The lack of a protocol type in the packet is just a fact of the MPLS 
protocol. RFC 3032 states that the label is the primary source of what 
is encapsulated.

In my discussion with one of the authors of RFC 4385 it was stated to me 
in no uncertain terms that the label is the indicator that this is a PW 
packet and that the introduction of the control word wasn't intended to 
distinguish an IP packet from a PW packet. Instead the type of the 
encapsulated traffic should be determined from the label, not from the 
payload. Doing the contrary would be diverging from how the rest of the 
industry has implemented it and. moreover, could lead to issues that 
authors of RFCs never considered, because the use was considered outside 
of accepted practice.

>>> I admit that supporting ethernet and similiar pseudo wires will require
>>> the arguments to mpls_egress to be changed a little so that we can skip
>>> taking the next hop address link layer address from the mpls_route, but
>>> that does not mean we should just through it under a bus.
>>>
>>> Fundamentally mpls_egress is the function that we call when the bottom
>>> of stack indicator is reached.  It should either figure out that the
>>> packet can be forwarded or it should indicate that the packet should be
>>> dropped.
>>
>> I don't want to get too drawn into a discussion on what the code will look like
>> with PW implemented, but I had imagined that mpls_forward would be refactored
>> such that it would be known from the route lookup that this was an PW route with
>> or without a control word, and the parsing of the first nibble wouldn't be
>> necessary.
>
> What I don't currently have in mpls_route is a distinction between
> popping a label and popping a final label.  If we want to draw such a
> distinction now would be a good time to have that conversation.

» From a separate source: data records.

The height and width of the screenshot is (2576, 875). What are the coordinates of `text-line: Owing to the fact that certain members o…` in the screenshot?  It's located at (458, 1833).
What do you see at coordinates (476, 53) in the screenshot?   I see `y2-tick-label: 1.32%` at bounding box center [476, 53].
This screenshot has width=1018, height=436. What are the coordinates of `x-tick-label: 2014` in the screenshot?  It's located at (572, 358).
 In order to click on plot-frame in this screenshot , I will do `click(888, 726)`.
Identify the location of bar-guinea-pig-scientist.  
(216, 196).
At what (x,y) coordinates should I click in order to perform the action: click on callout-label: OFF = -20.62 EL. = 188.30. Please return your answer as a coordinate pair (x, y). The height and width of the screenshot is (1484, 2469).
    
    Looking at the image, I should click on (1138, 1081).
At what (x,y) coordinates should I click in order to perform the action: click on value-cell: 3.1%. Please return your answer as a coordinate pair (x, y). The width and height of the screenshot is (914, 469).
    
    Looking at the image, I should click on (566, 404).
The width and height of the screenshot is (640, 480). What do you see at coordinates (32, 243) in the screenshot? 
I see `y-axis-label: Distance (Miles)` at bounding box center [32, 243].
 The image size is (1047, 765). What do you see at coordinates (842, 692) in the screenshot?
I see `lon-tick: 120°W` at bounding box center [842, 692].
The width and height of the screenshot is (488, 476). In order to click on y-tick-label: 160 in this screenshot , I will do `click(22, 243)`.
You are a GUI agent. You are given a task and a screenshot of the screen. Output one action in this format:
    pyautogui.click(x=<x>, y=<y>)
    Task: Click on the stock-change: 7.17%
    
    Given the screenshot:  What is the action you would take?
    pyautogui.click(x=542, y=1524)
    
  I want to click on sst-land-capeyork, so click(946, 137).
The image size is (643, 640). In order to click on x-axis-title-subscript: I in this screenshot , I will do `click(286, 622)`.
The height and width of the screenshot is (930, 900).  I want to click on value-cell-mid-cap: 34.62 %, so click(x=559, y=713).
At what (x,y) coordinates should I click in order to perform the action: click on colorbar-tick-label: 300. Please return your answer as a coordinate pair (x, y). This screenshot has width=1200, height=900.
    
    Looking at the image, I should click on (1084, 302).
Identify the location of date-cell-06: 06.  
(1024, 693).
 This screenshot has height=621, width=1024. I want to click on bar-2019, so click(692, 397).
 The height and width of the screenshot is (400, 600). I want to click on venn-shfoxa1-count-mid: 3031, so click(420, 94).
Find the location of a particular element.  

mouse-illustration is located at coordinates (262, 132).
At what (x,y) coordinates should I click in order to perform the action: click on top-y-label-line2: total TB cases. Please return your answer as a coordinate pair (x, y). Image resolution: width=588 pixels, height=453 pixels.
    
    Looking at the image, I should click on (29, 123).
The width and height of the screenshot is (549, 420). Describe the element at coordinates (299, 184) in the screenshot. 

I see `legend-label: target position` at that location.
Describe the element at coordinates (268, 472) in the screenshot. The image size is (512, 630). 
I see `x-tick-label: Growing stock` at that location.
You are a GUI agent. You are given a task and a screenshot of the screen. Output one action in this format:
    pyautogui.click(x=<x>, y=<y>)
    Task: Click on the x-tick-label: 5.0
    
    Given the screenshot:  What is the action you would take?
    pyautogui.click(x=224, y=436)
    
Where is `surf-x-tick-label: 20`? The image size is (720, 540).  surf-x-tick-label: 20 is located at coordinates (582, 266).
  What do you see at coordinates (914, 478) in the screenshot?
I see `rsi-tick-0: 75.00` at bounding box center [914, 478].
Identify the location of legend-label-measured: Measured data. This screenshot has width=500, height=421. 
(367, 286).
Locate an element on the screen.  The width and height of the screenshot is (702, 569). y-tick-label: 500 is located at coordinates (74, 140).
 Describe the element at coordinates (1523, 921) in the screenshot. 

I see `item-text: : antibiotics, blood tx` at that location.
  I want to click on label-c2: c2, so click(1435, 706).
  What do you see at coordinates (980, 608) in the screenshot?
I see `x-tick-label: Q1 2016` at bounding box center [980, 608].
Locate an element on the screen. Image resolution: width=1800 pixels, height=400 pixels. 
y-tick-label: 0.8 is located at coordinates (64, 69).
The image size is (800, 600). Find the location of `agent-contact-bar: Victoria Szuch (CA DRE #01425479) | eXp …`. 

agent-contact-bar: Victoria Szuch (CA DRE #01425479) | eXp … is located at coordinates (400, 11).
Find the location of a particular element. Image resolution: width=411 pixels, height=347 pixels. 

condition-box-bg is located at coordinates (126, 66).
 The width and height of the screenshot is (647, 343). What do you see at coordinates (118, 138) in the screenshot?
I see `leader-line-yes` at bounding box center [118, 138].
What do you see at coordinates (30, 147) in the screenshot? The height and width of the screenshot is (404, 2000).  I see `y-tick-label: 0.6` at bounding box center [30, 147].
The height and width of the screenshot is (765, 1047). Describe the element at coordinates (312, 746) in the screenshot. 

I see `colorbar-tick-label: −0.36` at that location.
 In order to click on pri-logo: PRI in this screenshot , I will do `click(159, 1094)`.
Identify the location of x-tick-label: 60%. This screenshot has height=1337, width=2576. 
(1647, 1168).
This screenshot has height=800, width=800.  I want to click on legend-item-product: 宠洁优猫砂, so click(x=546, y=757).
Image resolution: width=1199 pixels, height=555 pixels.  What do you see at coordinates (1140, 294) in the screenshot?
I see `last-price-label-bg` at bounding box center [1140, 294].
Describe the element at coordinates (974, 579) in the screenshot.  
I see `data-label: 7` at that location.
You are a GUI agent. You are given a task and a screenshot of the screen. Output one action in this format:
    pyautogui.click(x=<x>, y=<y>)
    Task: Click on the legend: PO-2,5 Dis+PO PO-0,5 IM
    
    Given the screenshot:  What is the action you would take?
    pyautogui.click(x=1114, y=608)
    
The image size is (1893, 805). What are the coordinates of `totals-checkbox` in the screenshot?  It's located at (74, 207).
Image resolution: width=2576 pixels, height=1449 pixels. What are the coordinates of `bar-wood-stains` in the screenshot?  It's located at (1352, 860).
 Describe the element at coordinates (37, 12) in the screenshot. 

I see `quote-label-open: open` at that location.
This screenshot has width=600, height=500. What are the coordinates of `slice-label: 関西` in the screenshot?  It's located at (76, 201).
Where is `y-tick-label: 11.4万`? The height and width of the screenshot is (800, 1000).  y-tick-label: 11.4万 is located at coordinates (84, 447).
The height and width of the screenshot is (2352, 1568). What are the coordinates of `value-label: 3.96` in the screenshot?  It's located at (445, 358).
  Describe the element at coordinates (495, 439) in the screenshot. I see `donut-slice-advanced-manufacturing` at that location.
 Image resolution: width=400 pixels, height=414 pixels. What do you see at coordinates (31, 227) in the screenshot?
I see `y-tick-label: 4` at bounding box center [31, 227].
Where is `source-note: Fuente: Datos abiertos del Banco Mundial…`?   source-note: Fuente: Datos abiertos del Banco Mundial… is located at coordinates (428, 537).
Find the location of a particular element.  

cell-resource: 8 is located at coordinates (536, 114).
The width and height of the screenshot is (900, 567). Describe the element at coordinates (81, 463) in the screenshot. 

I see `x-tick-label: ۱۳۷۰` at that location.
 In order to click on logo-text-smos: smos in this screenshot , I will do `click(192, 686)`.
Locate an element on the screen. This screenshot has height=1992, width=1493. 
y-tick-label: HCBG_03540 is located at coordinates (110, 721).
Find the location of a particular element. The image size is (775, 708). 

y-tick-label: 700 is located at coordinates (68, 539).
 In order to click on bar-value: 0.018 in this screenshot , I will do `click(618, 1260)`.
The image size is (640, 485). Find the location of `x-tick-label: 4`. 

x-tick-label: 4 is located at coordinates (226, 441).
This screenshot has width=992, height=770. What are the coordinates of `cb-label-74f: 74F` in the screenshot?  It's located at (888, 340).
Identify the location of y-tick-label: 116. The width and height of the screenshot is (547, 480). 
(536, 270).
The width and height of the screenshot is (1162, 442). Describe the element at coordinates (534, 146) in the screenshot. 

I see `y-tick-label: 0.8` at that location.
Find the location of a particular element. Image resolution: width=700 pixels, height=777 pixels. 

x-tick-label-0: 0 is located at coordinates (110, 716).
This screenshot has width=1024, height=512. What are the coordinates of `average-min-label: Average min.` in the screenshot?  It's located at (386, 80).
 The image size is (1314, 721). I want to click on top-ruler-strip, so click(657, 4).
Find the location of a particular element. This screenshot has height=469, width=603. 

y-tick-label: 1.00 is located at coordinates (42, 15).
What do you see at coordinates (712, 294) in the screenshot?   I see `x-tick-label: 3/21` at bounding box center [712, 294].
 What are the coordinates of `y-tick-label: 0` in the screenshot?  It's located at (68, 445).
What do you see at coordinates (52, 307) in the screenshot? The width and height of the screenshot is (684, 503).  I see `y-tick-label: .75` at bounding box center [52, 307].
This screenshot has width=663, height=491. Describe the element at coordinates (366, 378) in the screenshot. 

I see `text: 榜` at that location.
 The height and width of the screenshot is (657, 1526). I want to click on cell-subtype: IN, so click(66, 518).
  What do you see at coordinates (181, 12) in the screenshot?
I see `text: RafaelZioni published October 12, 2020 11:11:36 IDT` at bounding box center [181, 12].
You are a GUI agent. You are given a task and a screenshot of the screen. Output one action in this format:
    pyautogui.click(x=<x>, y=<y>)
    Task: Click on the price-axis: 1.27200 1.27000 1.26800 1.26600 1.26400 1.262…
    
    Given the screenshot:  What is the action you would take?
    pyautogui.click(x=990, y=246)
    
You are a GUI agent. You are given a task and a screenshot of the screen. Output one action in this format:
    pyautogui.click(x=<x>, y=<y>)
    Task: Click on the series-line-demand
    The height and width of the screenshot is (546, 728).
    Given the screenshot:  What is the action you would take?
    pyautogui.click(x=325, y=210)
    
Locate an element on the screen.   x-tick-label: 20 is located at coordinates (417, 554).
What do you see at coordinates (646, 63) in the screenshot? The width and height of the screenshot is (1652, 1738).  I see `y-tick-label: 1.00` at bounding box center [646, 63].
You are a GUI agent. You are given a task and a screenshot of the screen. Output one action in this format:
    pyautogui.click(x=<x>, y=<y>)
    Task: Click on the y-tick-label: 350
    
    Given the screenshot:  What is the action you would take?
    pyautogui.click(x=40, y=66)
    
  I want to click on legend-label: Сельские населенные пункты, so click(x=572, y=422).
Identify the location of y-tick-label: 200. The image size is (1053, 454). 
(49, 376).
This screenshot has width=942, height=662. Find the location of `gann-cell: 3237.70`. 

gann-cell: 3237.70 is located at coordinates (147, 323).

Yes, that would be highly desirable in the case of MPLS-VPN where a 
label route is added via CE. In order to prevent unexpected MPLS traffic 
being sent to the CE (perhaps MPLS-OAM), the control plane would want to 
ask the dataplane to install an "unlabeled" entry where packets with the 
BOS bit not set should be dropped.

I'd like to propose that we change the semantics of no labels being 
specified to be: pop and forward if BOS bit set, drop if BOS not set. 
Then we can allow the control plane to specify a label value with the 
reserved implicit-null value which wouldn't be put into a packet, but 
translated into pop and forward regardless of BOS bit (i.e. IP if BOS 
set, MPLS if BOS not set).

Thanks,
Rob